The Rising Cost of Disaster: Climate Change and the Insurance Crisis
As the effects of climate change become increasingly visible, the economic consequences are rapidly escalating, particularly in the insurance sector. The surge in extreme weather events—from devastating wildfires to relentless storms and floods—is driving up insurance costs across the United States, leaving many homeowners and businesses struggling to find and afford coverage.
While Southern California continues to recover from recent catastrophic wildfires, the economic damage has reached an estimated $250 billion, far exceeding initial projections. This figure does not account for the personal losses of residents whose homes and businesses were destroyed.

Data analytics from CoreLogic indicates that the Palisades and Eaton fires could result in as much as $45 billion in insurance payouts. However, this estimate only accounts for those residents who were insured in the first place. Following extreme weather events, residents typically rely on insurance claims to repair damaged property, but the increasing frequency and intensity of disasters are complicating the situation.

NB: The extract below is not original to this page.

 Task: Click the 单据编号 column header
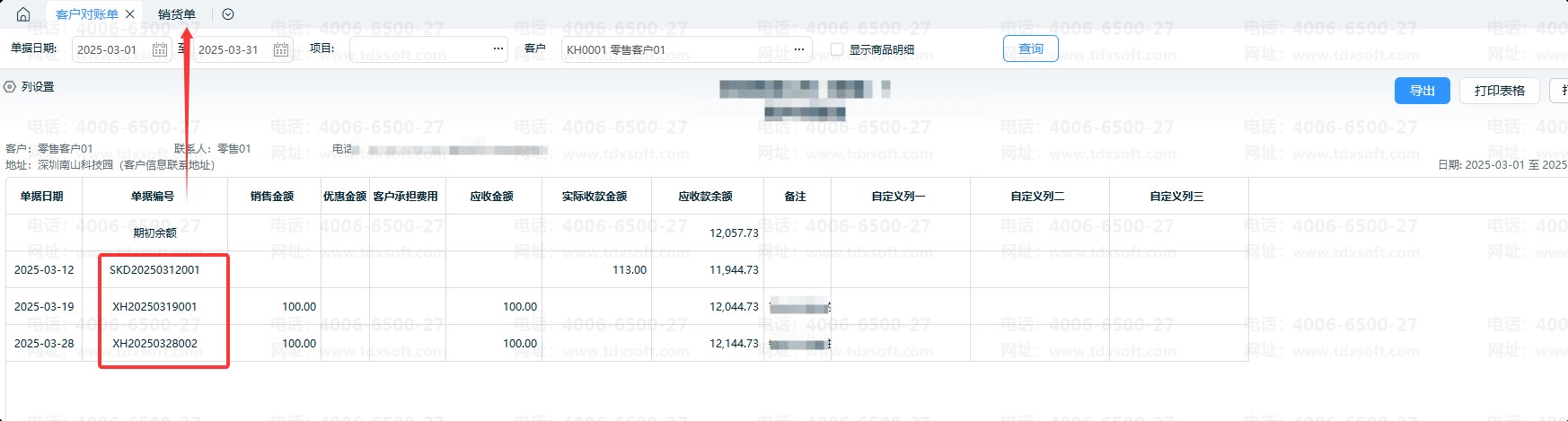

In 2023, the National Oceanic and Atmospheric Administration (NOAA) documented 28 separate billion-dollar climate and weather disasters across the U.S., a record number. NOAA reported that by September 2023, the U.S. had already accumulated $57.6 billion in damages for that year. The trend continues, with numerous billion-dollar disasters in 2024.
Insurance Companies Respond, Consumers Pay
Insurance companies are responding to the rising costs by increasing rates, ultimately leading to higher insurance fees for consumers. Property insurance rates have increased every quarter since the end of 2017, according to the Bipartisan Policy Center. Car insurance is also affected. Blizzards, tornadoes, and hailstorms led to a 52 percent increase in auto insurance premiums in Colorado from 2013 to 2023, and hurricanes caused an 88 percent jump in Florida during the same period, according to the Washington Post.
Many insurers have begun to leave states altogether to protect their profit margins, particularly in coastal areas vulnerable to hurricanes and other disasters. Allstate and State Farm halted new policy sales in California for property and casualty coverage in 2023 due to wildfire costs. Additionally, insurers have abandoned Louisiana and Florida residents as hurricane risk intensifies. As of February 2025, annual home insurance rates average $2,258, slightly down from the previous year, but costs vary widely based on a home’s size, age, and location. Nebraska, Florida, and Oklahoma have the highest rates in the nation.
A Cycle of Destruction: More Disasters, More Costs
Droughts, storms, and floods were nearly unrelenting throughout 2023. Hurricane Idalia brought significant damage to Florida, Georgia, and the Carolinas, causing damages of $3.5 billion. 2024 has presented its own series of challenges, starting with tornadoes and high winds along the East Coast that resulted in $1.8 billion in damages. The year concluded with catastrophic hurricanes, Helene and Milton, that caused an estimated $300 billion in damages and took 250 lives in Florida and other southeastern states.
Increased frequency of severe weather disasters means the availability of affordable insurance is becoming more limited, especially in high-risk states. Some major insurers in Florida and California have stopped offering services altogether. Florida implemented the Hurricane Catastrophe Fund and Citizens Property Insurance Corporation to subsidize home insurance, while California regulates insurer rates based on the past 20 years. Both methods have limitations: Florida’s subsidy funds are being depleted, and many insurers are reluctant to operate in California.
Beyond Insurance: Addressing the Root Causes
Insurance alone is only treating the symptom of a larger issue. States need to examine how they prepare for and recover from natural disasters. As storms become more intense, and insurance options dwindle, states must act. A possible solution could be increased transparency and more collaborative negotiations between insurers and clients. In Oregon, new legislation is attempting to encourage insurers to work with citizens to identify and increase coverage for mitigation measures to help build resilience.